Better hashing than SHA1

2020-06-06 05:17发布

问题:

I'm working on an application and I need to store the users password, so I'm thinking I'll store it in the current-user class of the registry, but I also want to hash it for the obvious reason, and I've seen news items that state that SHA1 has been cracked, is there a better (uncracked) hashing algorithm available in the "standard" system or .net?

回答1:

SHA1 is not encryption, it's a cryptographic hash function. And yes it has been broken, which means it's possible to generate collisions faster than a brute force method. The SHA2 family has not been broken.

But I would advise to use a custom seed per entry so that a rainbow table could not be used for trying out passwords. If you're using the SQL Membership provider the password format "Hashed" already uses a different seed for each user.

More information about seeding your hash can be found in the article What You Need To Know About Secure Password Schemes by Thomas Ptacek.



回答2:

As you say in your comment, SHA1 is a hash algorithm, not encryption. It is a one-way function that, even if it is broken, does not allow the password to be retrieved.

If you want stronger hash functions that are already in .NET, look at the SHA2 family - SHA256, SHA384, SHA512. (SHA224 also exists, but isn't implemented in the System.Security.Cryptography namespace.)

The collision attacks on SHA1 are not practically exploitable yet, but you are right to be looking ahead. NIST is currently running a selection process for SHA3 in the light of these attacks, but this is a few years from completion and commercial acceptance. SHA2 on the other hand is an existing family of algorithms that are standardised by NIST and are not subject to the attacks that have been successful against MD5 and SHA1.



回答3:

What you need to do is salt your passwords. Here is some actual sample code in C# that uses SHA1 and salting.

The problem with SHA1 "being cracked" is all basic possible combinations have been pre-calculated, however salting makes your password nonbasic (it is still vulnerable to a brute force if it is weak or easily guessable but it kills rainbow tables)



回答4:

Hash algorithms have been showing some signs of weakness as of late, which is why NIST has offered up a hashing contest much like they had an encryption contest which crowned Rijndael as the new AES.

I personally like what MD6 has to offer, as it is being spearheaded by Ron Rivest, who has been in the cryptography space for over three decades. MD6 has been withdrawn, so I suggest some of the stronger candidates in Round 2 in my humble opinion are Keccak, Blue Midnight Wish, and Fugue.

From there, definitely use good practices such as salting.



回答5:

Yes you can use SHA512, just remember how long the actual hash is. You can always add extra security by salting the hash results as well.

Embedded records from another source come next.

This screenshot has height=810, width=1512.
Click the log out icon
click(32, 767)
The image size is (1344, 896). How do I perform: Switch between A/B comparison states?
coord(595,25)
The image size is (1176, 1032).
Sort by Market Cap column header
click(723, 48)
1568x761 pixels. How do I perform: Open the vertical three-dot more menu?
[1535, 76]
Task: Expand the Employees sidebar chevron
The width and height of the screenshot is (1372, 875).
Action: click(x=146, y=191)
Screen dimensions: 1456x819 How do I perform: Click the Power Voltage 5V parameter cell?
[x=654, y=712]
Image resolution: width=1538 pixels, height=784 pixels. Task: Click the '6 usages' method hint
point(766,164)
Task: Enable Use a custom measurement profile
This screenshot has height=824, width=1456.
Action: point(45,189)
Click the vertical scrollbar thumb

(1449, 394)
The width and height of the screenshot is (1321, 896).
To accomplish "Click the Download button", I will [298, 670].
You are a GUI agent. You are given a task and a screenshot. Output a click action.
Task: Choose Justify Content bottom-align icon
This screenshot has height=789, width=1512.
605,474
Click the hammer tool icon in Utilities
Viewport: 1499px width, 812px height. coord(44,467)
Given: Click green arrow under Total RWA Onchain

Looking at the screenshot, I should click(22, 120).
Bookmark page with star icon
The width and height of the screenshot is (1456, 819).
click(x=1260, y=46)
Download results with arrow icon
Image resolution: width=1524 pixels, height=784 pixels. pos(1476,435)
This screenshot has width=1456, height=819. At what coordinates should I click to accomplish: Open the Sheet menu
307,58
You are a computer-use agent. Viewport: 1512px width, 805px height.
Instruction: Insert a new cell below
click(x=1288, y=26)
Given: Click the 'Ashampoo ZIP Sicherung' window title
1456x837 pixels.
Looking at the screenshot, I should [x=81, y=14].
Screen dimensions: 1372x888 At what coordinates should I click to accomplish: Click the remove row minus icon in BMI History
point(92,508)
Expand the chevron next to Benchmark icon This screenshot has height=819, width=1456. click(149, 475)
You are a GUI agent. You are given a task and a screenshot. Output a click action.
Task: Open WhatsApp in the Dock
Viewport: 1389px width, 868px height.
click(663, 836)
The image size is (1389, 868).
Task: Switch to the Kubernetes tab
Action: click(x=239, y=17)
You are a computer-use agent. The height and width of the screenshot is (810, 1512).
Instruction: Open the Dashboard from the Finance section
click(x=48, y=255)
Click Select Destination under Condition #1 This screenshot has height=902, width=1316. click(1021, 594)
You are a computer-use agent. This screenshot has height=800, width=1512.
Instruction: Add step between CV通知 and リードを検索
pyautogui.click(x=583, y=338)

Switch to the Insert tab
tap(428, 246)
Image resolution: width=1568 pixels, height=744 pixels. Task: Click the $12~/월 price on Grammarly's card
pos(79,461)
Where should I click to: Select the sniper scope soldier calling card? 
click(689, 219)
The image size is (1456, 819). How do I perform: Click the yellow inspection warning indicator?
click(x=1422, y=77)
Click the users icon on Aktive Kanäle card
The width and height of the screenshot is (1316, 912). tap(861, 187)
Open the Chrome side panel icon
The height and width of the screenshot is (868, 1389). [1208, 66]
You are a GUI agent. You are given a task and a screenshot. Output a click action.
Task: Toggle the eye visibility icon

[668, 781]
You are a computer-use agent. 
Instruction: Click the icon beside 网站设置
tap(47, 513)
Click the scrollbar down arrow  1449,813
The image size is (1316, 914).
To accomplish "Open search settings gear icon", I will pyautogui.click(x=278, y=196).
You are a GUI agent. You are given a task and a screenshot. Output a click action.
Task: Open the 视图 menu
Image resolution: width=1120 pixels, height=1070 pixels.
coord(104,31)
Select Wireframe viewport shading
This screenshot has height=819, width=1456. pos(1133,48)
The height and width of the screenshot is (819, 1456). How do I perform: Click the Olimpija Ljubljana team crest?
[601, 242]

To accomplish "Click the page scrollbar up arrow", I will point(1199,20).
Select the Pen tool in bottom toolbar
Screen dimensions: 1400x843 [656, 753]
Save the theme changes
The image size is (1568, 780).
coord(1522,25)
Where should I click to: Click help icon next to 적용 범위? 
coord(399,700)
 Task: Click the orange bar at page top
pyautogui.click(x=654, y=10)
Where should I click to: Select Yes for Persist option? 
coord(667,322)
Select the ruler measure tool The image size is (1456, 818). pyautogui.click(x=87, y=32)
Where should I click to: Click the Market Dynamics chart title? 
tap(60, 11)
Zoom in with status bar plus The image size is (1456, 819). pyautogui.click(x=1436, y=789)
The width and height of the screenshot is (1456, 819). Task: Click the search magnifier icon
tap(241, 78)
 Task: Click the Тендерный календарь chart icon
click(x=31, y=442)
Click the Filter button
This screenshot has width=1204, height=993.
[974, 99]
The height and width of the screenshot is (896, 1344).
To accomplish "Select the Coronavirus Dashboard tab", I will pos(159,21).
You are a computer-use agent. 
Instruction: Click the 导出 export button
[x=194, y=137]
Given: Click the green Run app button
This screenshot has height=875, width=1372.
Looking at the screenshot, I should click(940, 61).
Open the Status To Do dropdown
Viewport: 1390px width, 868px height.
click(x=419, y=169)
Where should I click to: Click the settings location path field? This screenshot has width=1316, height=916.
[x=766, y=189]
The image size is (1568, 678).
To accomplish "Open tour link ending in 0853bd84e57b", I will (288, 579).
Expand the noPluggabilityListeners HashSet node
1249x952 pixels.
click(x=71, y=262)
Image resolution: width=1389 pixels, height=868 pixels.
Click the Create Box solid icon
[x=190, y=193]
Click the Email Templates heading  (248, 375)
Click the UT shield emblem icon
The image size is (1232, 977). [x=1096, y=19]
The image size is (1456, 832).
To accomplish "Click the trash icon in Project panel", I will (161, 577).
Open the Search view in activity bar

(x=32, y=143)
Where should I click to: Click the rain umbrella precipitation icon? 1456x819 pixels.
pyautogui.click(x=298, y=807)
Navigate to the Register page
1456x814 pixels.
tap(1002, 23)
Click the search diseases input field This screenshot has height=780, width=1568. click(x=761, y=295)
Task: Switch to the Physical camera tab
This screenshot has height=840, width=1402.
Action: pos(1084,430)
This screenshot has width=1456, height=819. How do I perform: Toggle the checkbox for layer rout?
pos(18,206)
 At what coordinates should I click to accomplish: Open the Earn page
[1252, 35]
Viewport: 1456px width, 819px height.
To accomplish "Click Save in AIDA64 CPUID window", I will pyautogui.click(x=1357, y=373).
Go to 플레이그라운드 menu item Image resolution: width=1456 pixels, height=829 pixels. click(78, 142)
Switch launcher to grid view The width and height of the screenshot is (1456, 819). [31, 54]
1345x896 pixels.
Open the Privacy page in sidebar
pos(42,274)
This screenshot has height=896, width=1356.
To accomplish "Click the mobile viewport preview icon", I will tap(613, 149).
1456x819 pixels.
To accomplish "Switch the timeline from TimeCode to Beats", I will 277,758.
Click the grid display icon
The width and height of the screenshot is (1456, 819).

SHA512("The quick brown fox jumps over the lazy dog") = 
   07e547d9 586f6a73 f73fbac0 435ed769 51218fb7 d0c8d788 a309d785 436bbb64
   2e93a252 a954f239 12547d1e 8a3b5ed6 e1bfd709 7821233f a0538f3d b854fee6

If you want to look into other Hashing algorythms, here's a short list.



回答6:

5 days too late but you could try this highly secure encryption function:

uint64_t highly_secure_encrypt(char* password) {
  sleep(1);
  return 0;
}

No way you're getting the passwords back from that.

Now, onto serious matters. If you don't already know the answer to your question you shouldn't be designing security systems.

If you're storing the password in the current-user section of the registry then the only people who can access it (under normal circumstances) are the user and the administrator. I'd trust (somewhat) the current-user section of the registry and use the standard password hashing mechanisms that the OS provides.

Jeff Atwood's "Rainbow Hash Cracking" describes hashes and password storage at a good beginner detail, and Thomas Ptacek's "Enough With the Rainbow Tables: What You Need to Know About Secure Password Schemes" goes on to tell you why you should not try and do it yourself usually.

Choosing a good hash function is less than 1% of the battle. If an attacker can run you hash function millions of times a second then (s)he can test millions of combinations a second. What you need is a slow, tunable secure hash. That's not something that is easy to come by and SHA*, MD5, etc are designed to be bloody fast since they're meant to be used over files and chunks of files usually, where speed is king.

I'd recommend reading up more, since the answers are out there and very easy to find.



标签: c# hash